Learning from Burnout: Developing Sustainable Leaders and Avoiding
Career Derailment
Author: Tim Casserley and David Megginson
Publisher: Butterworth-Heinemann
Price: $39.95
Rating: 5 out of 5

It is almost impossible to read this book - which tackles the tough, and much misunderstood subject of the psychological and emotional devastation caused by burnout - without feeling pangs of guilt and pity for the people it indirectly discusses. For Learning From Burnout only exists because 100 senior executives researched by the authors all suffered their own calamitous burnouts.What Casserley and Megginson expertly and compassionately do is take readers on a journey of the findings of their studies of what happened to these people that made them suffer what they did.

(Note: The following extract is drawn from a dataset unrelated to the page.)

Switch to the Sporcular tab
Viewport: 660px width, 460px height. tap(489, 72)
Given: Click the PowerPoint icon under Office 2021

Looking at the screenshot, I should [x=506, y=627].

This study genuinely breaks new ground, and sheds much-needed academically-sound light on a taboo subject too easily dismissed by employers. The authors reveal, for instance, how a massive 94% of people found to have experienced burnout demonstrated a particular psychological trait, of over-identifying with work or their career to the detriment of their emotional, physical or spiritual needs. The authors are also not afraid to ask some uncomfortable questions of HR professionals - such as the organisation's own contribution to creating people with an over-identification with work. They essentially cast doubt on what could be construed as heavy-handed programmes by HR to make staff over-engage with companies, asking just how safe it is for them to create this sense of belonging to a company.

This tome is an impressive guide to why burnout is so damaging, why some people says it's needed as a 'developmental experience', and how managers can learn to spot the symptoms. With more days now lost at work due to mental illness than to physical injury, understanding the concepts described in this inexpensive book could literally save workers lives, and save your company a compensation-packet to boot.